Activity
Retype the listing that follows, exactly as written.
######
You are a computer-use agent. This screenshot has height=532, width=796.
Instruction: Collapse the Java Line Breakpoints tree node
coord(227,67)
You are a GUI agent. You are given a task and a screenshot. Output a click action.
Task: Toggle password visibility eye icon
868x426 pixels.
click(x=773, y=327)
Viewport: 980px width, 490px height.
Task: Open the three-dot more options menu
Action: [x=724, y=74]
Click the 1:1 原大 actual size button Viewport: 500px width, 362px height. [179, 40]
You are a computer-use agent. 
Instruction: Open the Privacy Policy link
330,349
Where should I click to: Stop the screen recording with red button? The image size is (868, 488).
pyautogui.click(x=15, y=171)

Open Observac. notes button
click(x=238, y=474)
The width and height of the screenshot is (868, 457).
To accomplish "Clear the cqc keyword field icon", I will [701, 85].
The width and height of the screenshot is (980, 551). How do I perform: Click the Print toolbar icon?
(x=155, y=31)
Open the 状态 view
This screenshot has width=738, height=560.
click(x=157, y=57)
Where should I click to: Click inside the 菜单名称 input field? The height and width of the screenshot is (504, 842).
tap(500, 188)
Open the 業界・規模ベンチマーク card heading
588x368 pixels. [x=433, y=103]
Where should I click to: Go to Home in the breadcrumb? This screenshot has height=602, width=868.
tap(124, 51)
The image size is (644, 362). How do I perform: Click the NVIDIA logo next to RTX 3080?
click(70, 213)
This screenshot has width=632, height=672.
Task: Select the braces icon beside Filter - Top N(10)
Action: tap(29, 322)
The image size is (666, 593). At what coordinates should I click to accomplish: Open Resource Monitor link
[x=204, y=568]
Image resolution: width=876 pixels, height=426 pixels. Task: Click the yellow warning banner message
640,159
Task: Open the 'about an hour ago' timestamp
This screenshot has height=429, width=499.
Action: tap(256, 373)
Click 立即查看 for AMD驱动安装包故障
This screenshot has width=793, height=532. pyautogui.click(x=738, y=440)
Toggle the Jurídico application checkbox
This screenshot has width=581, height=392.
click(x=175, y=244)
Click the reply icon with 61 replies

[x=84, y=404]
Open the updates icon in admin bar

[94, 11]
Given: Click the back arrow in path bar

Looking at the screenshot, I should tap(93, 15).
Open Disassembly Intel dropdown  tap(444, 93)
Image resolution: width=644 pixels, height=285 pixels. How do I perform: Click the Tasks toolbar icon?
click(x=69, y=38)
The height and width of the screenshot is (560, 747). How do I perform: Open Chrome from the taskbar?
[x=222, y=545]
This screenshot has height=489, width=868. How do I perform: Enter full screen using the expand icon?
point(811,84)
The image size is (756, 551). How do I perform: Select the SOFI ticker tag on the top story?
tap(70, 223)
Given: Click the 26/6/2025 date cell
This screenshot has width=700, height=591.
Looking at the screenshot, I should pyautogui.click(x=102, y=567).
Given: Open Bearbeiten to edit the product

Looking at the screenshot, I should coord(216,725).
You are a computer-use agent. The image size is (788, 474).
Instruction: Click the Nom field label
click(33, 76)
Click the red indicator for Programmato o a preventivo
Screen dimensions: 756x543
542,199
######
Answer section
You are a computer-use agent. This screenshot has height=532, width=796.
Instruction: Collapse the Java Line Breakpoints tree node
coord(227,67)
You are a GUI agent. You are given a task and a screenshot. Output a click action.
Task: Toggle password visibility eye icon
868x426 pixels.
click(x=773, y=327)
Viewport: 980px width, 490px height.
Task: Open the three-dot more options menu
Action: [x=724, y=74]
Click the 1:1 原大 actual size button Viewport: 500px width, 362px height. [179, 40]
You are a computer-use agent. 
Instruction: Open the Privacy Policy link
330,349
Where should I click to: Stop the screen recording with red button? The image size is (868, 488).
pyautogui.click(x=15, y=171)

Open Observac. notes button
click(x=238, y=474)
The width and height of the screenshot is (868, 457).
To accomplish "Clear the cqc keyword field icon", I will [701, 85].
The width and height of the screenshot is (980, 551). How do I perform: Click the Print toolbar icon?
(x=155, y=31)
Open the 状态 view
This screenshot has width=738, height=560.
click(x=157, y=57)
Where should I click to: Click inside the 菜单名称 input field? The height and width of the screenshot is (504, 842).
tap(500, 188)
Open the 業界・規模ベンチマーク card heading
588x368 pixels. [x=433, y=103]
Where should I click to: Go to Home in the breadcrumb? This screenshot has height=602, width=868.
tap(124, 51)
The image size is (644, 362). How do I perform: Click the NVIDIA logo next to RTX 3080?
click(70, 213)
This screenshot has width=632, height=672.
Task: Select the braces icon beside Filter - Top N(10)
Action: tap(29, 322)
The image size is (666, 593). At what coordinates should I click to accomplish: Open Resource Monitor link
[x=204, y=568]
Image resolution: width=876 pixels, height=426 pixels. Task: Click the yellow warning banner message
640,159
Task: Open the 'about an hour ago' timestamp
This screenshot has height=429, width=499.
Action: tap(256, 373)
Click 立即查看 for AMD驱动安装包故障
This screenshot has width=793, height=532. pyautogui.click(x=738, y=440)
Toggle the Jurídico application checkbox
This screenshot has width=581, height=392.
click(x=175, y=244)
Click the reply icon with 61 replies

[x=84, y=404]
Open the updates icon in admin bar

[94, 11]
Given: Click the back arrow in path bar

Looking at the screenshot, I should tap(93, 15).
Open Disassembly Intel dropdown  tap(444, 93)
Image resolution: width=644 pixels, height=285 pixels. How do I perform: Click the Tasks toolbar icon?
click(x=69, y=38)
The height and width of the screenshot is (560, 747). How do I perform: Open Chrome from the taskbar?
[x=222, y=545]
This screenshot has height=489, width=868. How do I perform: Enter full screen using the expand icon?
point(811,84)
The image size is (756, 551). How do I perform: Select the SOFI ticker tag on the top story?
tap(70, 223)
Given: Click the 26/6/2025 date cell
This screenshot has width=700, height=591.
Looking at the screenshot, I should pyautogui.click(x=102, y=567).
Given: Open Bearbeiten to edit the product

Looking at the screenshot, I should coord(216,725).
You are a computer-use agent. The image size is (788, 474).
Instruction: Click the Nom field label
click(33, 76)
Click the red indicator for Programmato o a preventivo
Screen dimensions: 756x543
542,199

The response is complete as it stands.